ここでは遅延を考慮した場合に現れる論理素子における記憶などの概念について説明する
論理素子内部とそれを接続する線路の信号遅延は避けられないものであるが、逆にそれを積極的に利用することで記憶作用を持たせることができる。
先に紹介したアタナソフのキャパシタを用いた記憶も見方を変えれば時間的遅延要素を記憶として用いたものと考えることができる。

NOT回路(一般にインバータと呼ばれる)の出力を入力に接続したものを考えてみる。
これは非常に不安定なものに思えるが実際には内部と線路の遅延時間で発生するヒステリシス(履歴特性)特性のために出力信号は1又は0のいずれかに定まり、これがゲート内及び配線の遅延時間を要素として交互に反転する。
すなわち一種の発振器として動作することになる。
この発振周波数は一段のゲートと配線の遅延時間の逆数である。
実際、新しい半導体材料が作られると、その材料を用いて奇数個のNOT回路を作成して直列に接続することで、材料の遅延特性を周波数の観測から推定することが一般に行われている。
この場合には精度を高めることもあって複数個(奇数)の段数で構成するのが一般的である。

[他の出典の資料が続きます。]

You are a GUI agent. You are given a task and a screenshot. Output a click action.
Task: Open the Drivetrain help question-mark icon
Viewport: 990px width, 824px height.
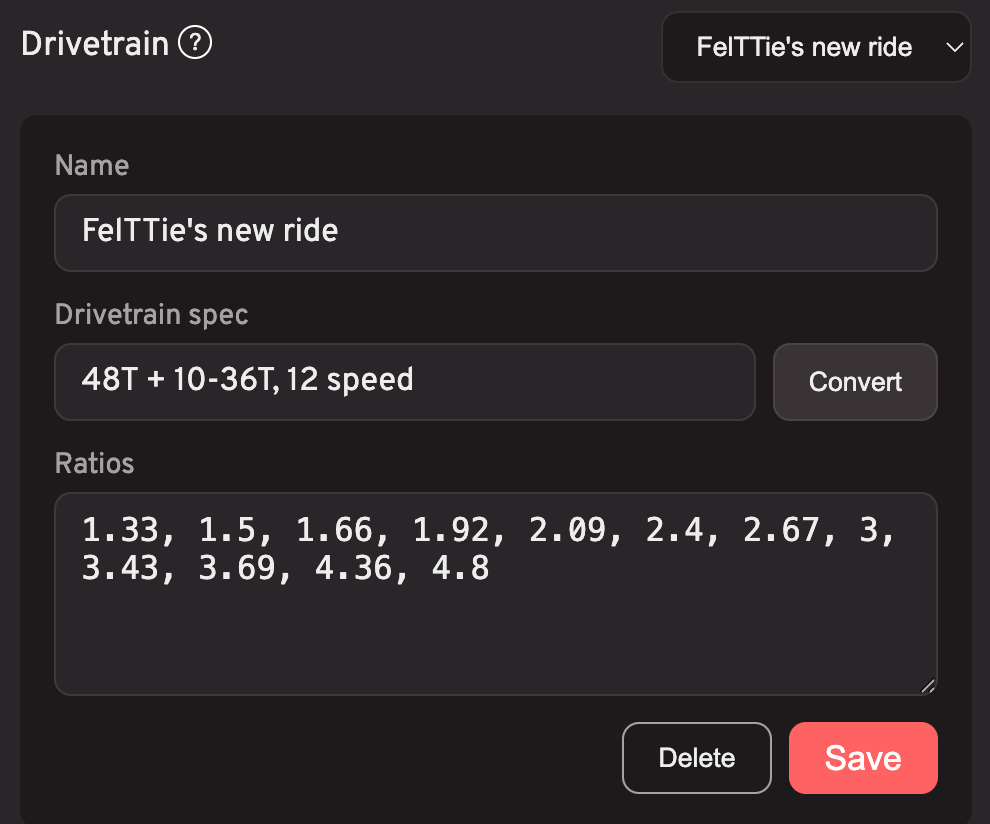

それではNOT回路2個を直列に接続するとどうなるだろうか?
これでは完全に帰還がかかった状態になって、電源が与えられると一方の出力が1、他方の出力が0の状態で完全に安定してしまう。



これではつまらないので両者を2入力AND回路で構成し、各NANDQ0、Q1の1個の入力Set、Resetに信号が与えられるようにしてみよう。


Setに(一時的に)0を入力するとQ0は1に、Q1は0となる。
Resetに(一時的に)0を入力するとQ0は0にQ1は1となる。
これがRSラッチ、すなわちセット・リセット型フリップフロップの基本形である。
もしA、Bともに0が入力されると後まで0である側に従うが一般には不確定とされる。

図を変形すると、良くお馴染みの形になるから判りやすいでしょう。



実際にはこのままでは不都合なこともあるので種々のバリエーションで使いやすいものにされることもあるが、これが論理回路における記憶の原型である。


実際に用いられることの多いフリップフロップとしては以下に示すD-typeフリップフロップがある。
これはいわゆるエッジトリガータイプでクロックパルスの立下りにより動作するので入力はその時点までに安定していれば良く、また出力の変化もクロックパルスの立下りで発生 するので設計において払う注意が限定される。
(勿論クロックの立下りまでの入力の準備時間:セットアップ時間、やクロック立下りからの余裕時間:ホールド時間には注意が必要ではある。)